» **EXERCISE**: Arrange everything from the first line down to the line containing "(x=616, y=419)" as a Markdown table with the columns Row and Line. Number the rows and leave out blank lines.

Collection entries
>> start
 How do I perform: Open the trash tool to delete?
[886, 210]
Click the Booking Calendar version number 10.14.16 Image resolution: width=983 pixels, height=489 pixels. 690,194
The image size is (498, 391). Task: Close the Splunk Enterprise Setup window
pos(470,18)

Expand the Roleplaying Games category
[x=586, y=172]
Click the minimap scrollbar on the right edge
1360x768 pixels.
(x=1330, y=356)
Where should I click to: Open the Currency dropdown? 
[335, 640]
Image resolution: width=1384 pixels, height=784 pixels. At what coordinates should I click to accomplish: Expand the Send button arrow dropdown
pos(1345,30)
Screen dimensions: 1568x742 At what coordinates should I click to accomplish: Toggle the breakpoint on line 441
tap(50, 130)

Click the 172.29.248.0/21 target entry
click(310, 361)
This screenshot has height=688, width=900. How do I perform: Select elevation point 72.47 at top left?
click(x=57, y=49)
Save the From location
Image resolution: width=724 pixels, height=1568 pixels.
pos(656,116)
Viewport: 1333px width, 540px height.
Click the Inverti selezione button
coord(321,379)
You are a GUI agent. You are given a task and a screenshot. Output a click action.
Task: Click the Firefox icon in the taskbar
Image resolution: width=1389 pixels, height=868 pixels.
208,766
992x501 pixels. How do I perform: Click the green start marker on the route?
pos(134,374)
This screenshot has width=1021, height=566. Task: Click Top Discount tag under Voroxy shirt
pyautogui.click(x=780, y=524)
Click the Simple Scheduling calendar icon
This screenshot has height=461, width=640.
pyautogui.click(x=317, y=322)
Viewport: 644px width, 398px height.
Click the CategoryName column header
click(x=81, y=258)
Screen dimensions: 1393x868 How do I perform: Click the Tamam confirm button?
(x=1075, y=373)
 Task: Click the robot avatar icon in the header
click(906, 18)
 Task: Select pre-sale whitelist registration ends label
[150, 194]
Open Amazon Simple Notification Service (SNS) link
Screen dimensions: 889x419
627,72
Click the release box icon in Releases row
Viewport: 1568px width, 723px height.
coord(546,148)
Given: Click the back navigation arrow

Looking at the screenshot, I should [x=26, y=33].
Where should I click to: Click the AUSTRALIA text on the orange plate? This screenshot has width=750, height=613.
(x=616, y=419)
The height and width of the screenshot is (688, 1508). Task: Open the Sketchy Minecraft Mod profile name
>> end
» **THE RESULT**:
| Row | Line |
|---|---|
| 1 |  How do I perform: Open the trash tool to delete? |
| 2 | [886, 210] |
| 3 | Click the Booking Calendar version number 10.14.16 Image resolution: width=983 pixels, height=489 pixels. 690,194 |
| 4 | The image size is (498, 391). Task: Close the Splunk Enterprise Setup window |
| 5 | pos(470,18) |
| 6 | Expand the Roleplaying Games category |
| 7 | [x=586, y=172] |
| 8 | Click the minimap scrollbar on the right edge |
| 9 | 1360x768 pixels. |
| 10 | (x=1330, y=356) |
| 11 | Where should I click to: Open the Currency dropdown?  |
| 12 | [335, 640] |
| 13 | Image resolution: width=1384 pixels, height=784 pixels. At what coordinates should I click to accomplish: Expand the Send button arrow dropdown |
| 14 | pos(1345,30) |
| 15 | Screen dimensions: 1568x742 At what coordinates should I click to accomplish: Toggle the breakpoint on line 441 |
| 16 | tap(50, 130) |
| 17 | Click the 172.29.248.0/21 target entry |
| 18 | click(310, 361) |
| 19 | This screenshot has height=688, width=900. How do I perform: Select elevation point 72.47 at top left? |
| 20 | click(x=57, y=49) |
| 21 | Save the From location |
| 22 | Image resolution: width=724 pixels, height=1568 pixels. |
| 23 | pos(656,116) |
| 24 | Viewport: 1333px width, 540px height. |
| 25 | Click the Inverti selezione button |
| 26 | coord(321,379) |
| 27 | You are a GUI agent. You are given a task and a screenshot. Output a click action. |
| 28 | Task: Click the Firefox icon in the taskbar |
| 29 | Image resolution: width=1389 pixels, height=868 pixels. |
| 30 | 208,766 |
| 31 | 992x501 pixels. How do I perform: Click the green start marker on the route? |
| 32 | pos(134,374) |
| 33 | This screenshot has width=1021, height=566. Task: Click Top Discount tag under Voroxy shirt |
| 34 | pyautogui.click(x=780, y=524) |
| 35 | Click the Simple Scheduling calendar icon |
| 36 | This screenshot has height=461, width=640. |
| 37 | pyautogui.click(x=317, y=322) |
| 38 | Viewport: 644px width, 398px height. |
| 39 | Click the CategoryName column header |
| 40 | click(x=81, y=258) |
| 41 | Screen dimensions: 1393x868 How do I perform: Click the Tamam confirm button? |
| 42 | (x=1075, y=373) |
| 43 |  Task: Click the robot avatar icon in the header |
| 44 | click(906, 18) |
| 45 |  Task: Select pre-sale whitelist registration ends label |
| 46 | [150, 194] |
| 47 | Open Amazon Simple Notification Service (SNS) link |
| 48 | Screen dimensions: 889x419 |
| 49 | 627,72 |
| 50 | Click the release box icon in Releases row |
| 51 | Viewport: 1568px width, 723px height. |
| 52 | coord(546,148) |
| 53 | Given: Click the back navigation arrow |
| 54 | Looking at the screenshot, I should [x=26, y=33]. |
| 55 | Where should I click to: Click the AUSTRALIA text on the orange plate? This screenshot has width=750, height=613. |
| 56 | (x=616, y=419) |